De NZa geeft aan dat zij denkt dat zorgverzekeraars nog een volgende stap kunnen zetten door informatie op een zodanige manier aan te bieden dat het mensen beter begeleidt bij het maken van een keuze voor een passende zorgverzekering. Om dit te faciliteren heeft de NZa haar ««Regeling informatieverstrekking ziektekostenverzekeraars aan consumenten»» herzien. Uitgangpunt van de gewijzigde regeling is dat informatie bruikbaar moet zijn voor de verzekerde bij het maken van een keuze voor een zorgverzekeraar. De NZa gaat er vanuit dat zorgverzekeraars met de invoering van de nieuwe regelgeving meer zullen investeren in de bruikbaarheid van de informatie en onderzoek zullen doen naar de wijze waarop informatie het beste kan worden verstrekt. Zorgverzekeraars krijgen zoveel mogelijk de ruimte om hier zelf invulling aan te geven. De NZa ziet erop toe en grijpt in indien de informatieverstrekking onvoldoende is.

Monitor van het Nivel naar het overstapseizoen 2021–2022

De afgelopen periode heeft het Nivel in opdracht van VWS een monitor naar het overstapseizoen uitgevoerd. Op basis van een websiteanalyse, vragenlijst, werksessie, taalanalyse en analyse van reclame-uitingen geeft de monitor inzicht in de activiteiten van zorgverzekeraars en vergelijkingssites gedurende het overstapseizoen. Daarbij ging de aandacht specifiek uit naar het polisaanbod, de koppelverkoop van de basis- en aanvullende verzekering, sturende elementen, nagenoeg gelijke polissen, contractering en reclames en cadeaus.

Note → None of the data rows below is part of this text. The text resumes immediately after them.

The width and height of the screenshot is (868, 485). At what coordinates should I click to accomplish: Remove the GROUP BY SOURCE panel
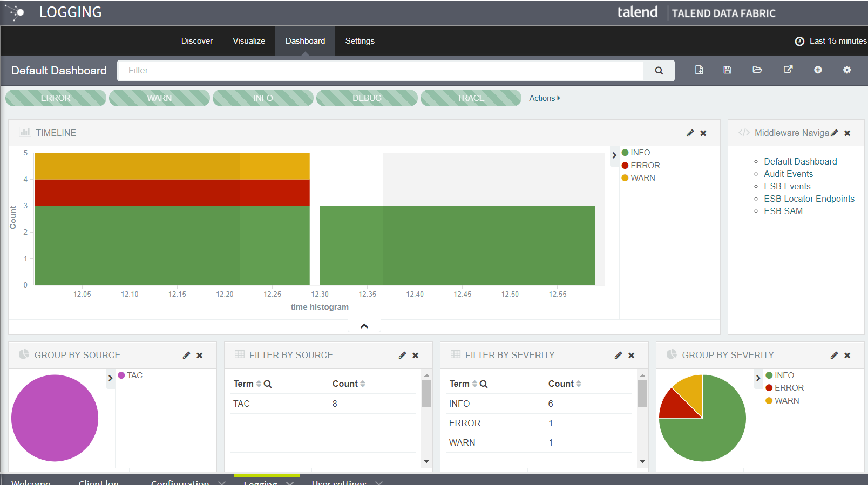click(200, 356)
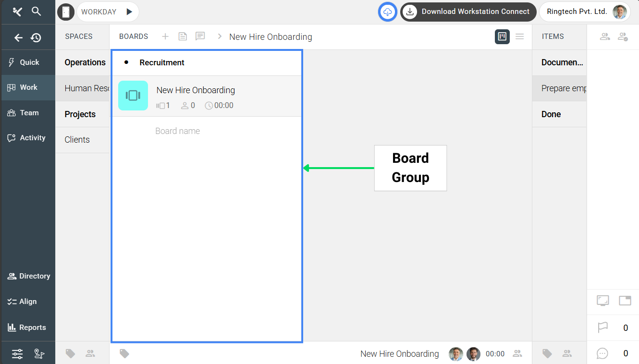Start the Workday timer play button

click(129, 12)
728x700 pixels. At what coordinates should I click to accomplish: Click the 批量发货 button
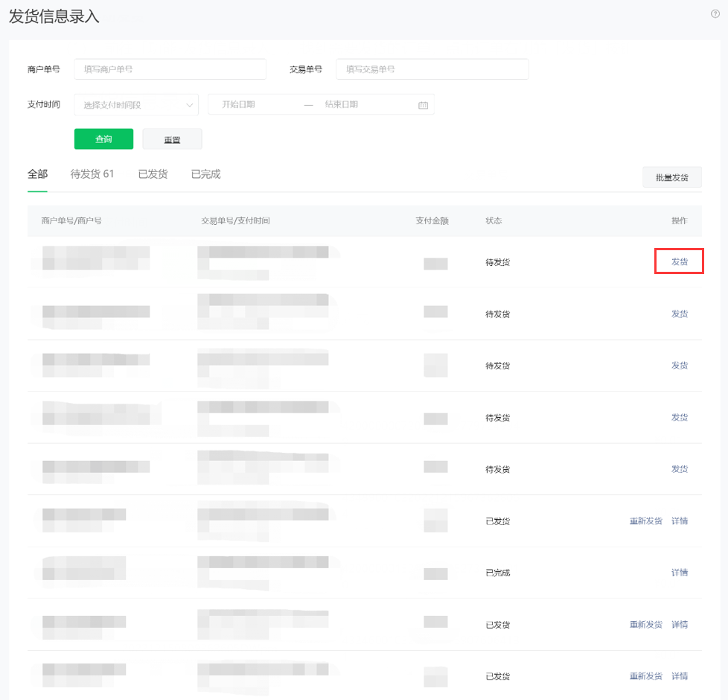coord(671,177)
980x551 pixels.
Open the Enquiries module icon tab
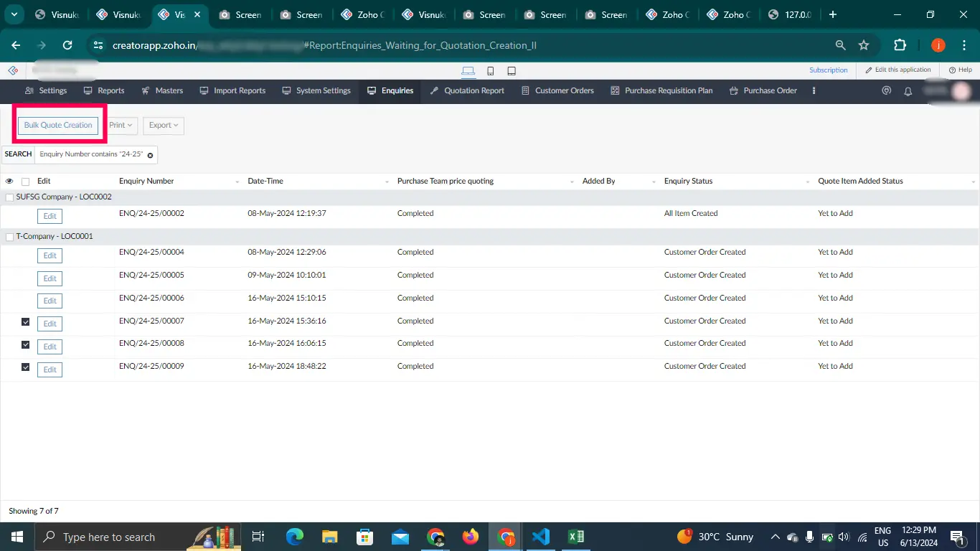point(371,90)
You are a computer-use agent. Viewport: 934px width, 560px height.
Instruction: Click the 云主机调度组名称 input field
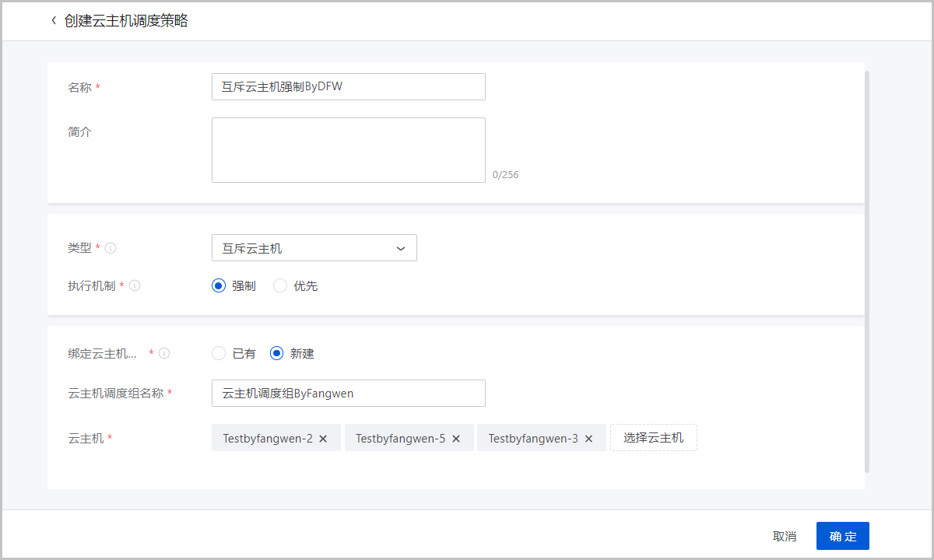coord(348,394)
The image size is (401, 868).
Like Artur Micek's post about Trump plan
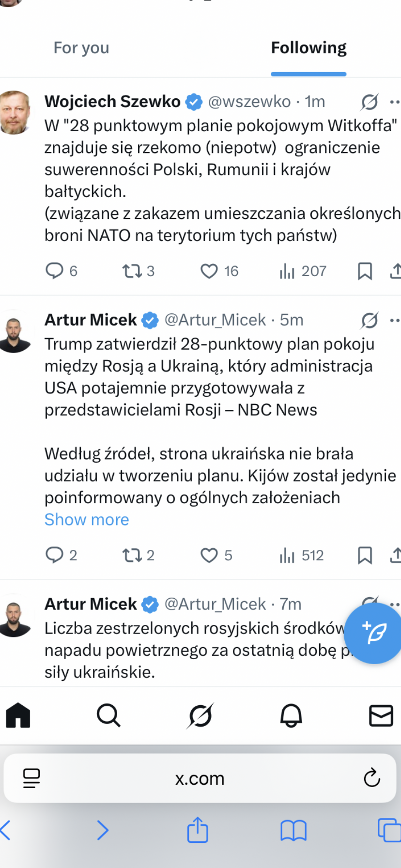[x=209, y=555]
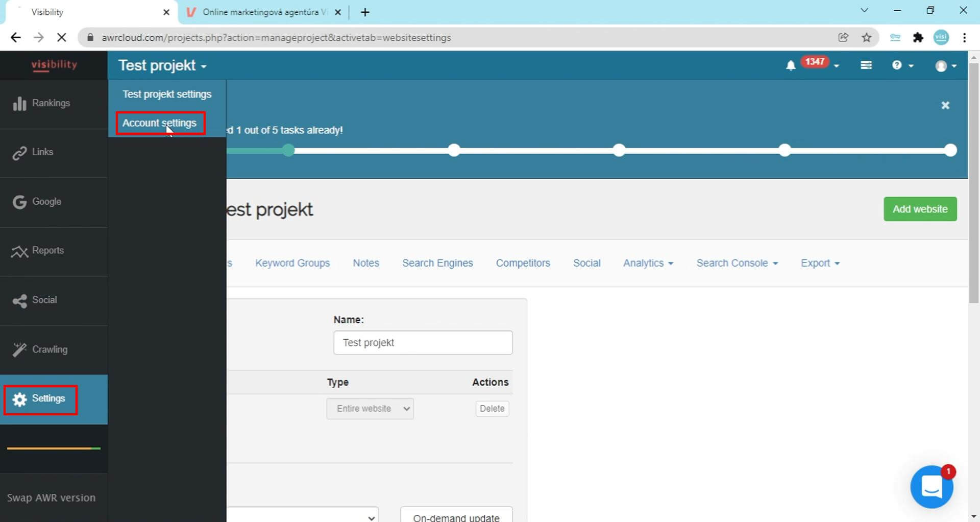Expand the Search Console dropdown tab
The image size is (980, 522).
click(x=737, y=263)
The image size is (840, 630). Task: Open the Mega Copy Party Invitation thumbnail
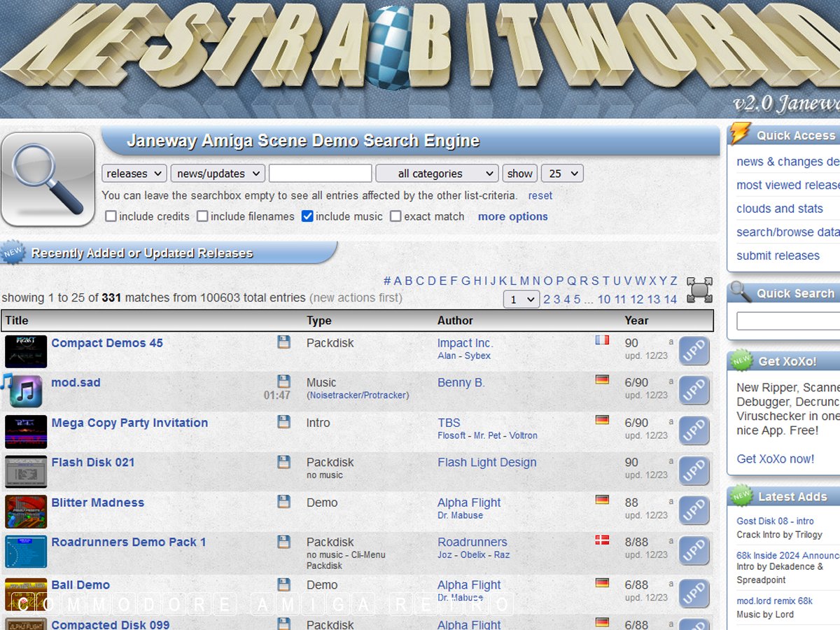[26, 432]
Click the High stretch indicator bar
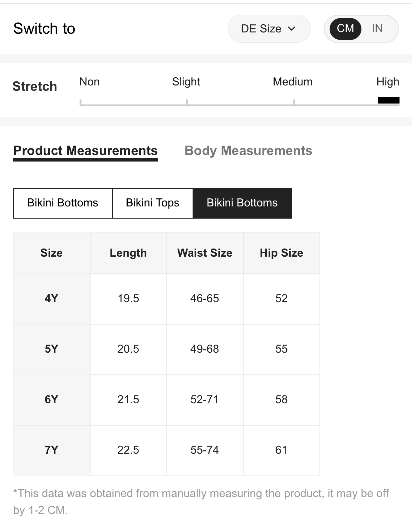 pos(388,100)
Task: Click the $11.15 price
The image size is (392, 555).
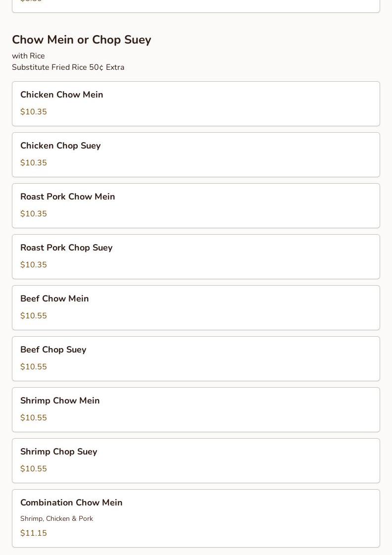Action: pyautogui.click(x=34, y=533)
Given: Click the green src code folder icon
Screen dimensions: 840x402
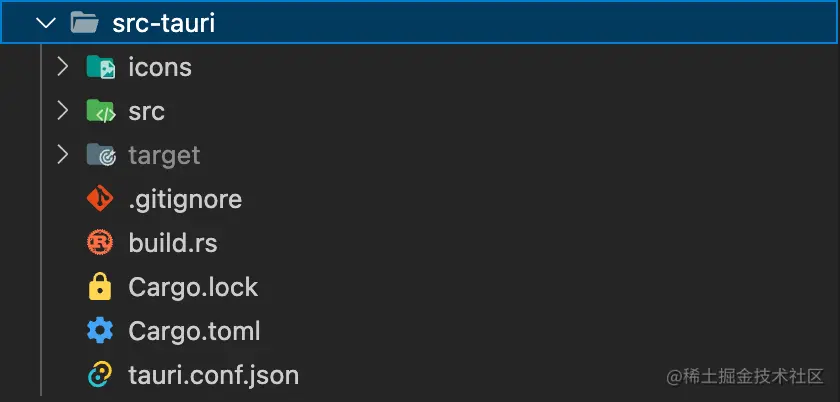Looking at the screenshot, I should click(100, 112).

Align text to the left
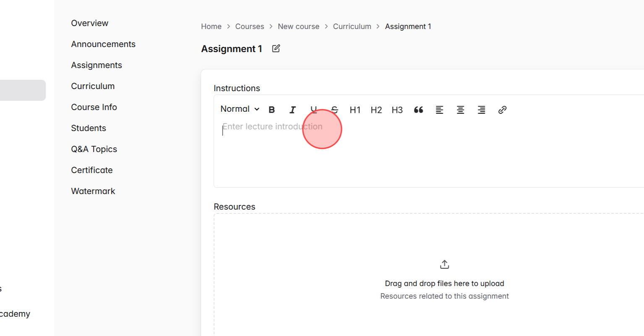tap(439, 110)
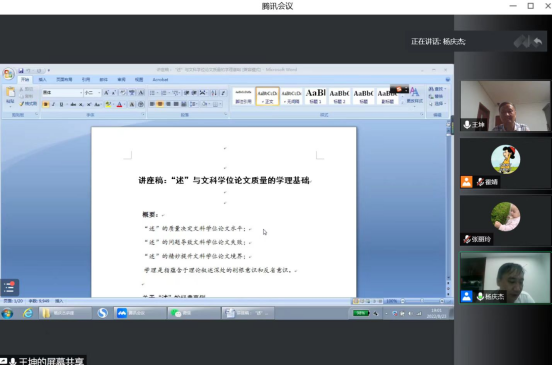
Task: Adjust the Word zoom slider
Action: tap(422, 301)
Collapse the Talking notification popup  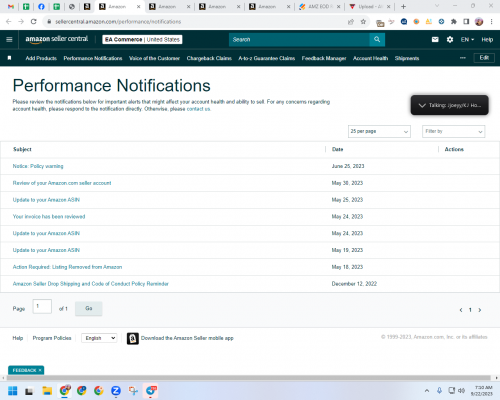pos(422,105)
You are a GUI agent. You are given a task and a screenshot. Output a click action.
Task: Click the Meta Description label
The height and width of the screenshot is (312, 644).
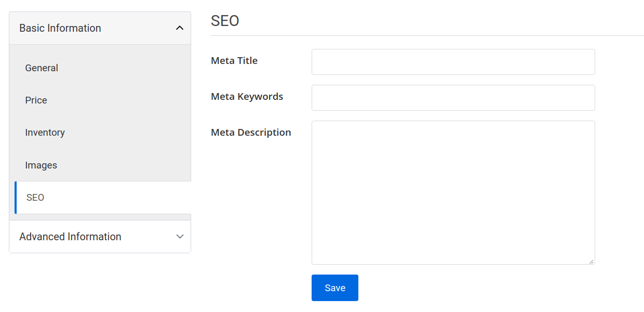251,133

De monitor biedt inzicht in de begrijpelijkheid van het polisaanbod. Uit de monitor blijkt bijvoorbeeld dat verzekerden het lastig vinden om aan te geven hoe verschillende naturapolissen van dezelfde zorgverzekeraar van elkaar verschillen. Met betrekking tot de informatie die verzekeraars verstrekken wordt opgemerkt dat polisoverzichten formeel taalgebruik en moeilijke woorden bevatten die de begrijpelijkheid verminderen. Bijna twee op de vijf verzekerden (37 procent) vindt de informatie van zorgverzekeraars (helemaal) niet bruikbaar voor het kiezen van een zorgverzekering. Toch geeft meer dan de helft van de verzekerden (58 procent) aan er redelijk of heel overtuigd van te zijn dat ze voldoende informatie hebben ontvangen om een weloverwogen keuze te maken voor een zorgverzekering.

Dat de basisverzekering en aanvullende verzekering bij verschillende zorgverzekeraars afgesloten kunnen worden, is bij bijna de helft van de verzekerden bekend. Tegelijkertijd bieden sommige zorgverzekeraars bij bepaalde basispolissen een beperkt aanbod van aanvullende verzekeringen aan. Meer dan driekwart van de verzekerden is hier niet van op de hoogte. Op bijna de helft van de 32 websites die onderzocht zijn, zijn sturende elementen te vinden zoals bijvoorbeeld een label «meest gekozen» bij een polis. De meeste deelnemers van de werksessie geven aan zich niet te laten beïnvloeden door sturende elementen.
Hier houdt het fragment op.